Oh wait, the Jews want their kickball money.


----------



## Flake452 (Sep 20, 2019)

They can clean up afterwards problem solved.


----------



## Bibendum (Sep 20, 2019)

This was all sparked by that poor female fan who was arrested for attending a game and immolated herself on the courthouse steps.


----------



## break these cuffs (Sep 20, 2019)

Iran should just start doing it Taliban style. Problem solved and everyone is happy, well besides the women getting their heads cut off in a soccer stadium.


----------



## CWCissey (Sep 20, 2019)

FIFA: Gibgibgibgibgibgib
Iran: We have no bribe money
FIFA: TIME TO FUCK YOUR SHIT UP!


----------



## Franjevina (Sep 20, 2019)

Women shouldn't be allowed anywhere outside of kitchen .


----------



## La Luz Extinguido (Sep 20, 2019)

Franjevina said:


> Women shouldn't be allowed anywhere outside of kitchen .


Ha Ha Ha what a fresh and based, redpilled humor.


----------



## Tasty Tatty (Sep 20, 2019)

FIFA is more effective than the UN, though. You gotta see how fast countries fix their shit when FIFA threatens with expulsion or bans. Yes, they're fucking corrupt and very biased, but nobody wants to being kept out of the World Cup.


----------



## Y2K Baby (Sep 20, 2019)

La Luz Extinguido said:


> Ha Ha Ha what a fresh and based, redpilled humor.


>He says when half of A&H is "muslim bad"


----------



## Snow Fox (Sep 20, 2019)

Tasty Tatty said:


> FIFA is more effective than the UN, though. You gotta see how fast countries fix their shit when FIFA threatens with expulsion or bans. Yes, they're fucking corrupt and very biased, but nobody wants to being kept out of the World Cup.


Only fags like soccer.


----------



## La Luz Extinguido (Sep 20, 2019)

Y2K Baby said:


> >He says when half of A&H is "muslim bad"
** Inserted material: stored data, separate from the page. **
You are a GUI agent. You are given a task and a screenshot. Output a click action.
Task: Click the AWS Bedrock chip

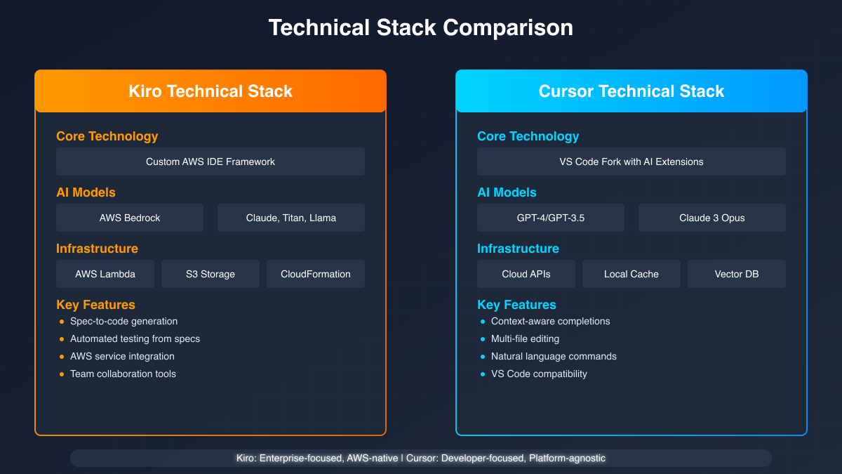tap(130, 218)
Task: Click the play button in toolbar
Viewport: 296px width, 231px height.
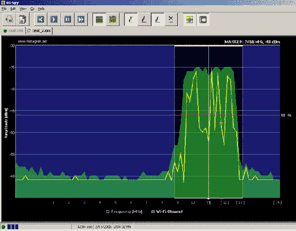Action: [x=54, y=20]
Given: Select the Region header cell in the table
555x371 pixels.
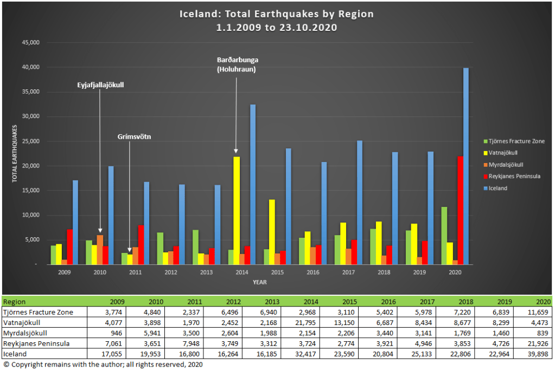Looking at the screenshot, I should (15, 302).
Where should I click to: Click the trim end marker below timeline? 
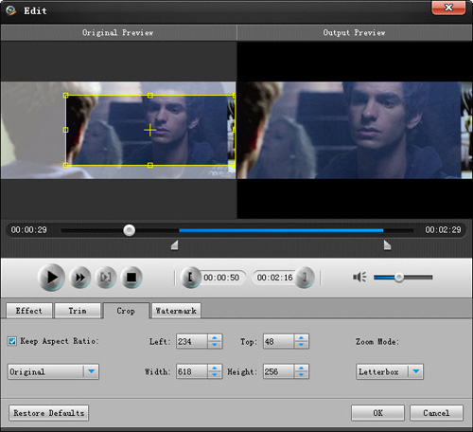point(387,245)
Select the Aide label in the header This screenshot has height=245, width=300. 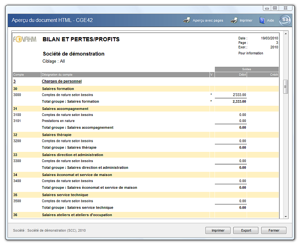tap(270, 21)
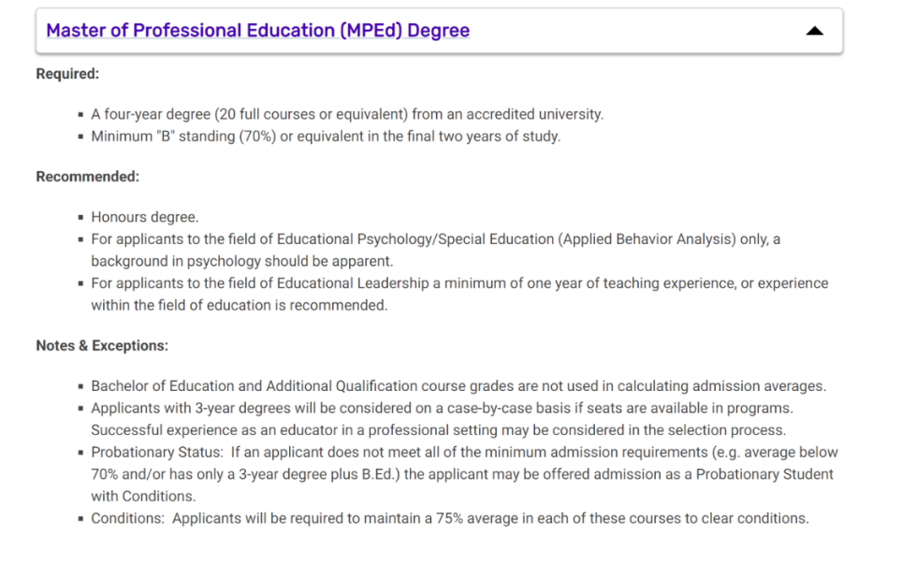This screenshot has height=564, width=901.
Task: Click the "within the field of education is recommended" line
Action: click(239, 305)
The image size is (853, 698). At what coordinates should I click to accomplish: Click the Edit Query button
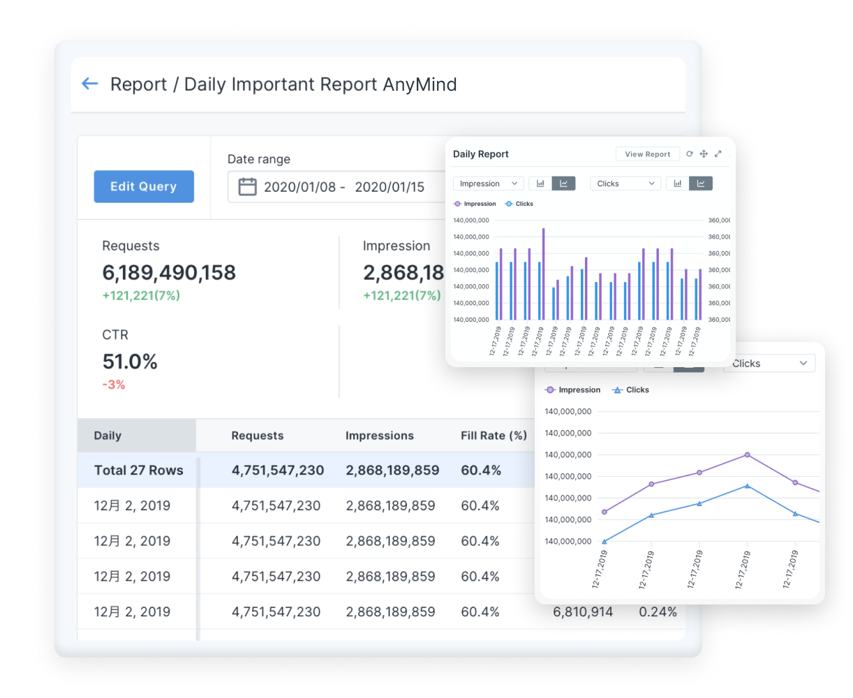tap(144, 186)
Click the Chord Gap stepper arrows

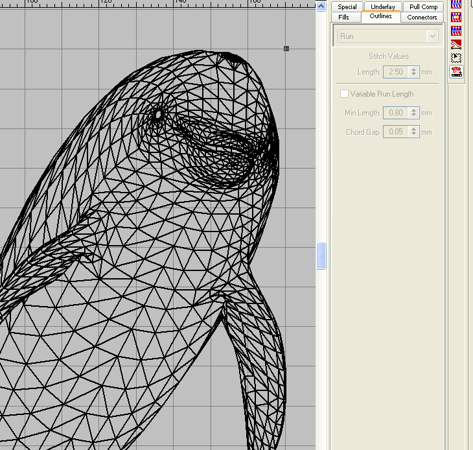point(415,132)
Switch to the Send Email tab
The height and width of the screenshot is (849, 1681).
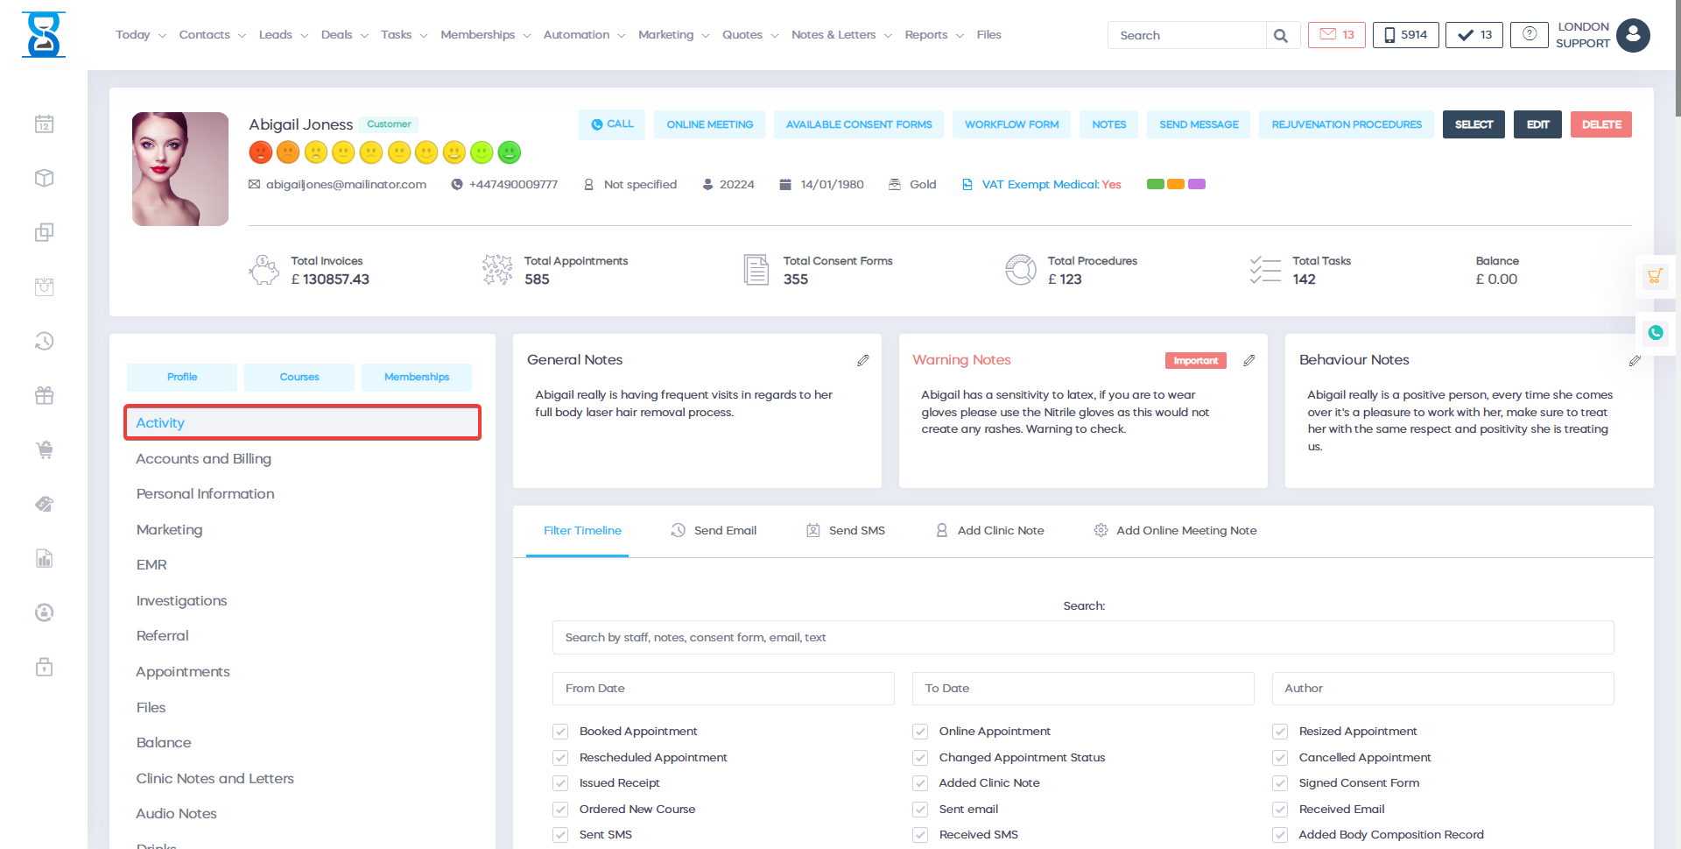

You're so very autistic, makes me want to protect you.


----------



## Tasty Tatty (Sep 20, 2019)

Snow Fox said:


> Only fags like soccer.



Well, only fags call it that.


----------



## Y2K Baby (Sep 20, 2019)

La Luz Extinguido said:


> You're so very autistic, makes me want to protect you.


Oh, I forgot you joined in 2019. You think this is nu-/pol/


----------



## La Luz Extinguido (Sep 20, 2019)

Y2K Baby said:


> Oh, I forgot you joined in 2019. You think this is nu-/pol/


No, I really think you're a very cute autistic baby, not on this posts but all you make.


----------



## Y2K Baby (Sep 20, 2019)

La Luz Extinguido said:


> No, I really think you're a very cute autistic baby, not on this posts but all you make.


Y-You too.


----------



## break these cuffs (Sep 20, 2019)

Tasty Tatty said:


> Well, only fags call it that.


The only reason Burgers call it soccer is because Bongs did. Bongs stopped calling it soccer in '80s because they're cucks. They created the sport, called it soccer, but then bitched out from peer pressure. America is better at being British than they are and we do it without drinking shitty leaf water.


----------



## Fleshy Sanik (Sep 20, 2019)

Demanding that Iranian women should be allowed to watch football is a little bit like demanding that the prisoners in Auschwitz or Gulag should be allowed to visit the cirkus


----------



## Xarpho (Sep 20, 2019)

Iran wasn't always a shithole, in the 1970s Iran was a secular, Westernized country, with women with long hair and 70s clothing, and the cities looking a bit like a bootleg version of post-war Europe.


----------



## Don Herbert (Sep 20, 2019)




----------



## Foxxo (Sep 20, 2019)

Tasty Tatty said:


> FIFA is more effective than the UN, though. You gotta see how fast countries fix their shit when FIFA threatens with expulsion or bans. Yes, they're fucking corrupt and very biased, but nobody wants to being kept out of the World Cup.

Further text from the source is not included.